NMR Spectroscopy for Peptides
Nuclear magnetic resonance spectroscopy using 1H NMR, COSY, and NOESY experiments provides atomic-resolution structure determination of peptides in solution under near-physiological conditions.
Why NMR for Peptides?
Nuclear magnetic resonance (NMR) spectroscopy determines the three-dimensional structure of peptides in solution. Unlike X-ray crystallography, NMR does not require crystals, so structures can be determined under near-physiological conditions including varying pH, temperature, and solvent composition. This makes NMR particularly valuable for studying flexible peptides and intrinsically disordered regions.
1H NMR Fundamentals
Proton NMR detects the magnetic environment of hydrogen nuclei. Each proton resonance reflects its chemical environment, with chemical shifts indicating local structure. Amide protons appear between 6 and 10 ppm, while alpha protons resonate between 3 and 5 ppm. Side chain protons occupy the 0 to 3 ppm region.
The coupling pattern (multiplet structure) reveals neighboring proton relationships. A doublet indicates one adjacent proton, a triplet indicates two, and a doublet of doublets indicates two non-equivalent neighbors. These patterns help assign each resonance to a specific proton in the peptide.
COSY: Correlation Spectroscopy
COSY (Correlation Spectroscopy) identifies protons that are connected through two or three bonds. Each off-diagonal cross-peak indicates a coupling relationship between two protons. For peptides, COSY helps map the connectivity within each amino acid residue by connecting alpha protons to beta protons and amide protons.
The COSY experiment is the starting point for resonance assignment. By tracing coupling pathways, you can identify entire spin systems corresponding to individual amino acids.

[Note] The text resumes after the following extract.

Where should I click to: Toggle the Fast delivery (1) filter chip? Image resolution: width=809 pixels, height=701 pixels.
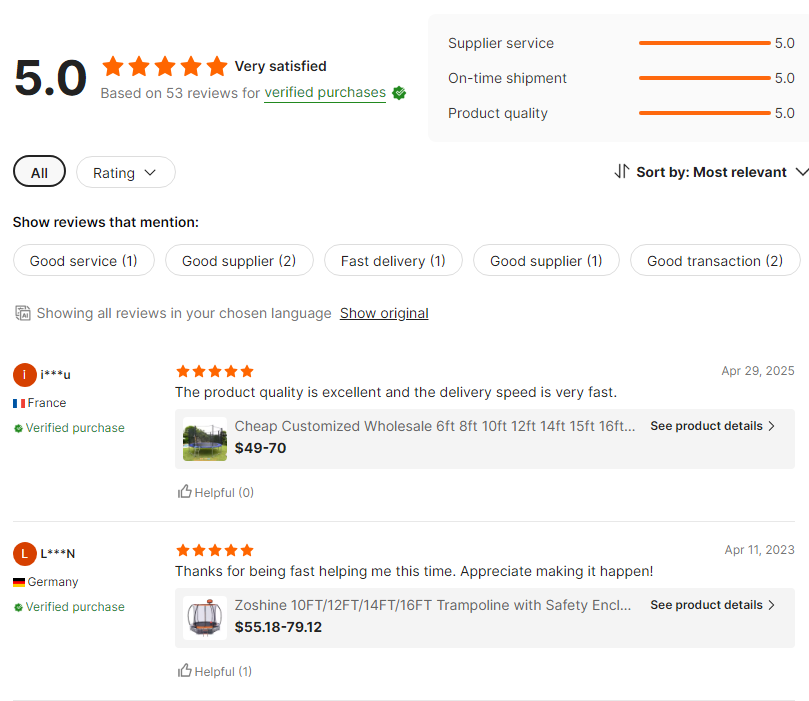click(x=392, y=260)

NOESY: Nuclear Overhauser Effect Spectroscopy
NOESY (Nuclear Overhauser Effect Spectroscopy) detects protons that are close in space (less than 5 angstroms), regardless of bonding connectivity. This is the key experiment for structure determination. NOE cross-peaks between alpha protons of adjacent residues confirm the amino acid sequence. NOEs between amide protons reveal secondary structure, and long-range NOEs between distant residues provide tertiary structure restraints.
Structure Determination Workflow
The typical workflow proceeds as follows:
- Acquire spectra: 1H NMR, COSY, TOCSY, and NOESY at one or more temperatures.
- Assign resonances: Use COSY and TOCSY to identify spin systems, then NOESY to connect them sequentially.
- Collect restraints: Measure NOE intensities and convert to distance restraints. Measure coupling constants for dihedral angle restraints.
- Calculate structures: Use simulated annealing software (CYANA, XPLOR-NIH) with the restraints to generate an ensemble of structures.
- Validate: Check Ramachandran plots, NOE violation statistics, and energetic consistency.
Mnemonic: “COSY Connects Bonds, NOESY Connects Space”
“COSY sees bonds, NOESY sees space.” COSY reveals through-bond connectivity. NOESY reveals through-space proximity. Together, they provide the connectivity and distance information needed for structure determination.
Practical Tip
Collecting NMR data at 25 degrees Celsius and pH 4.5 minimizes exchange broadening of amide protons. For larger peptides (over 20 residues), consider 15N and 13C labeling to simplify assignment and improve resolution.